LIVAROT, France (VN) — The Tour de France was a bit less colorful than usual as it rolled out of Livarot Friday morning, as overnight yellow jersey Tony Martin (Etixx-Quick-Step) abandoned the race with a broken collarbone and second place Chris Froome (Sky) started in his usual blue and black Sky kit.
Wearing the maillot jaune in the Tour’s seventh stage was never an option for Froome, as Tour rules stipulate that in the case of an overnight abandonment a rider is not formally out of the race until he fails to sign in the next morning. So Martin retains leadership, despite his absence at the start line.
“Because Tony finished yesterday, I am still second on GC, so I definitely won’t be starting in the yellow jersey today,” Froome told assembled media at Friday’s start.
The Kenyan-born Sky rider said he wouldn’t have wanted to don yellow anyway.

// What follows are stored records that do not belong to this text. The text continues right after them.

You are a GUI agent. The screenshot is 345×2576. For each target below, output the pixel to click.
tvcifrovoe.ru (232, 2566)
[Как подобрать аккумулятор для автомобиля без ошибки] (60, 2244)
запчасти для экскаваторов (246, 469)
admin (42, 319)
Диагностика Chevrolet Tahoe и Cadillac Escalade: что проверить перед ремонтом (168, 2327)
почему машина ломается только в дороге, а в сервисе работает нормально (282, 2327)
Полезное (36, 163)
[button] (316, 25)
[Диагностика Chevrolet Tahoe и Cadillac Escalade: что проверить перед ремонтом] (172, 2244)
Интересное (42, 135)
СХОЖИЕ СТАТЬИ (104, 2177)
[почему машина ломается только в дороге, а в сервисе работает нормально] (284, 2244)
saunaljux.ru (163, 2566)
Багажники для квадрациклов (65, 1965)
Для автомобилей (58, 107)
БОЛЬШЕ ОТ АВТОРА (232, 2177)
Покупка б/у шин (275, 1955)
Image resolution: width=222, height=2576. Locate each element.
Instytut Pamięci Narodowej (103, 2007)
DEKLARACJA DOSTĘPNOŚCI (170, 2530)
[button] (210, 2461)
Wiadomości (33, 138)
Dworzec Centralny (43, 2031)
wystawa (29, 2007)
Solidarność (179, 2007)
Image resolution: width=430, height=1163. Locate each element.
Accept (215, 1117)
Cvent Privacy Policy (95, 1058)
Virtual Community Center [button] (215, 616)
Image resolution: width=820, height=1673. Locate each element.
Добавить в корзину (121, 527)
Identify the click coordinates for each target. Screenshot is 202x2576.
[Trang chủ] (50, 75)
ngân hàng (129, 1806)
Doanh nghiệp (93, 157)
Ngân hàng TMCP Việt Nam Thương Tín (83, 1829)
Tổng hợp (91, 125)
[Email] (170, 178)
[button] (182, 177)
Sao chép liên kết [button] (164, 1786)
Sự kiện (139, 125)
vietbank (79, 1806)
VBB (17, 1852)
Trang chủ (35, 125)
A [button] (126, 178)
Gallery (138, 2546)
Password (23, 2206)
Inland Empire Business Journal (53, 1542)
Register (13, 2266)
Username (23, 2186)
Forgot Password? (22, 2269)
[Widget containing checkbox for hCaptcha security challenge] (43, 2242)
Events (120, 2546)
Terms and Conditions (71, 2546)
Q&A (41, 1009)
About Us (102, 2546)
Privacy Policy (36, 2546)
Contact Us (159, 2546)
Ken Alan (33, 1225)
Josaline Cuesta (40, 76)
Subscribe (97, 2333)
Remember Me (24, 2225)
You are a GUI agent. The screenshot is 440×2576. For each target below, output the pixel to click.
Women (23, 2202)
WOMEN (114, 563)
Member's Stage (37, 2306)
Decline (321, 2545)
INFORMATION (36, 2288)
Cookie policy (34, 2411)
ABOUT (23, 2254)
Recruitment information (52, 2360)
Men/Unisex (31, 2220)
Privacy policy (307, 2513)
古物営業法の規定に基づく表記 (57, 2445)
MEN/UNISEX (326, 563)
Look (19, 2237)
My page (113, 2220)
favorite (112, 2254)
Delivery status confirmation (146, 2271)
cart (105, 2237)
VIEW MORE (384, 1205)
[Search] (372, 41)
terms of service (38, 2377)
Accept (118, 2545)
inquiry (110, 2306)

“I just want to start off by staying that obviously with the whole yellow jersey situation, it was primarily out of respect to Tony,” Froome said. “I wouldn’t want to be wearing it today in any case. In my opinion that’s not the way to inherit the yellow jersey, through somebody else’s misfortune.”
Yellow jersey or not, Froome’s Sky team will be looked upon as the race leaders, and will need to take up the duties that come with the distinction. However, as Friday’s stage is one for the sprinters, the sprint teams will likely take control early and keep any breakaways in check.
Taking the lead “doesn’t really change to much for us,” Froome said. “For the whole race up until now, the team’s been keeping me right at the front of the race, which is no different to if I was in the leaders jersey or not.”
Froome should have no problem hanging on to the lead, if he wants to, through Sunday’s team time trial. The TTT is another story. Sky lost 35 seconds to world team time trial champions BMC, the team of current second place Tejay van Garderen, and 31 seconds to Vincenzo Nibali’s Astana squad over a similar distance at the Criterium du Dauphiné. But Froome’s lead, however slim, will provide confidence going into the team test.
“I’m in a really good position in terms of the overall and the general classification and the overall fight for the yellow jersey. Going into the team time trial, of course it’s good to be in that pole position,” Froome said.
Asked if he would have preferred to have Martin keep the lead, and stay in the race, which would have allowed Sky a slightly easier ride over the coming days, Froome wouldn’t bite.
“It’s a huge honor, huge privilege to be in the yellow jersey, but I’ve gotta get through today’s stage before that happens,” he said before Sky staff stepped in and he walked back onto the team bus.